## Begin Text shown

McCray Shreds Jackson Course For Early Worlds Lead

Todd, Johansen, Dickerson all tied for second; Lizotte battling a back injury in fifth place logjam

JohnE McCray fired off a 1066-rated round to take the lead at the PDGA Professional Disc Golf World Championships. Photo: Stu Mullenberg, The Flight Record

APPLING, Ga. — At 45 years old, JohnE McCray is aware that he’s not just playing against the courses at this week’s PDGA Professional Disc Golf World Championships. He’s also taking on Father Time.

So instead of toiling away for the last month on the pro circuit’s West Coast swing, he decamped to Georgia to get a head start on an accomplishment he’s been seeking his entire career.

“I’ve only got a few more years to attempt this in the Open division, so I have to take advantage of everything I can,” McCray said. “So I took a little more time and got a little more practice in out here.”

## End Text shown
## Begin Data block

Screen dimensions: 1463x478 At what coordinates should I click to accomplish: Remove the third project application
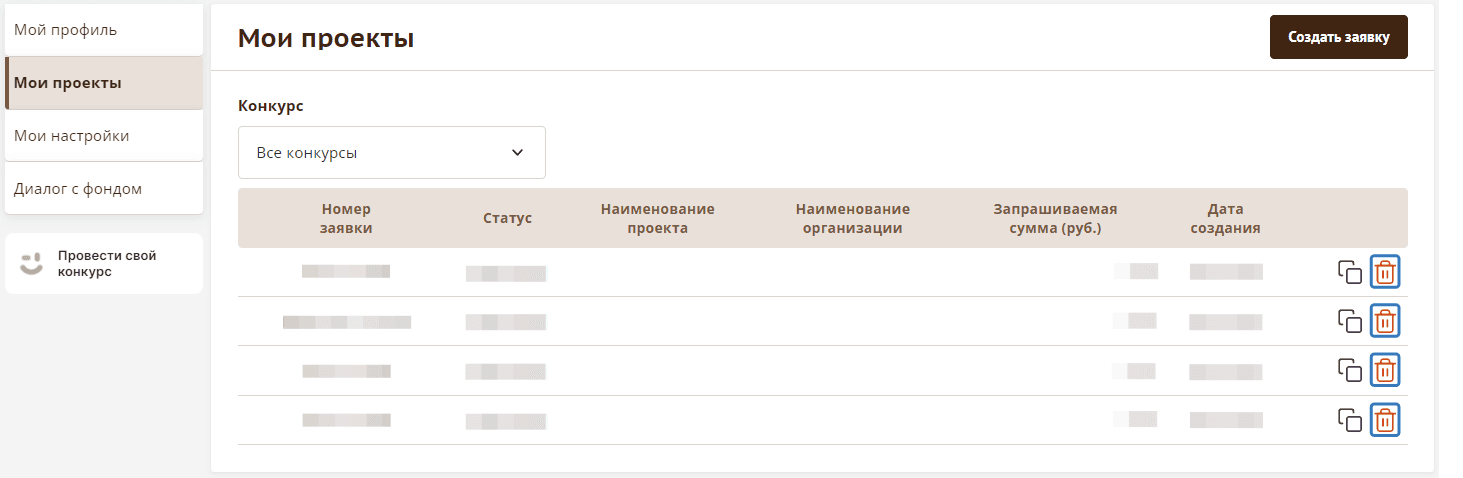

## End Data block

→ Directions for this task: How does the article on JohnE McCray's early lead at the disc golf world championships go on? Write the next part, starting right after its last sentence.

→ Reply to the exercise:
That strategy paid immediate dividends yesterday during round one of Pro Worlds at the International Disc Golf Center’s W.R. Jackson Memorial Course, as McCray shot a 1066-rated 12-under par 56 to jump out to an early lead. The performance has him three strokes clear of Cam Todd, Michael Johansen, and Chris Dickerson, who all tossed a 9-under par 59s under murky Augusta skies to tie for second place. A veritable murderer’s row of players makes up fifth place, as Paul McBeth, Ricky Wysocki, Eagle McMahon, Simon Lizotte, Devan Owens, and Gregg Barsby all fired off 8-under par 58s.

The performance earned McCray his second best round rating of the season, just shy of his 1070-rated third round at the Memorial Championship. It was his fifth round of the 2017 season that has surpassed 1060.

Though the day ended with him triumphantly thrusting his umbrella into the air as he walked through the parking lot, it started inauspiciously. McCray had spent countless hours in the last few weeks preparing to tackle Jackson’s fairways, but found himself off of those fairways and deep in the rough after a his drive on hole 1 kicked off a tree. It could have been a moment of despair, but the veteran buckled down to save par.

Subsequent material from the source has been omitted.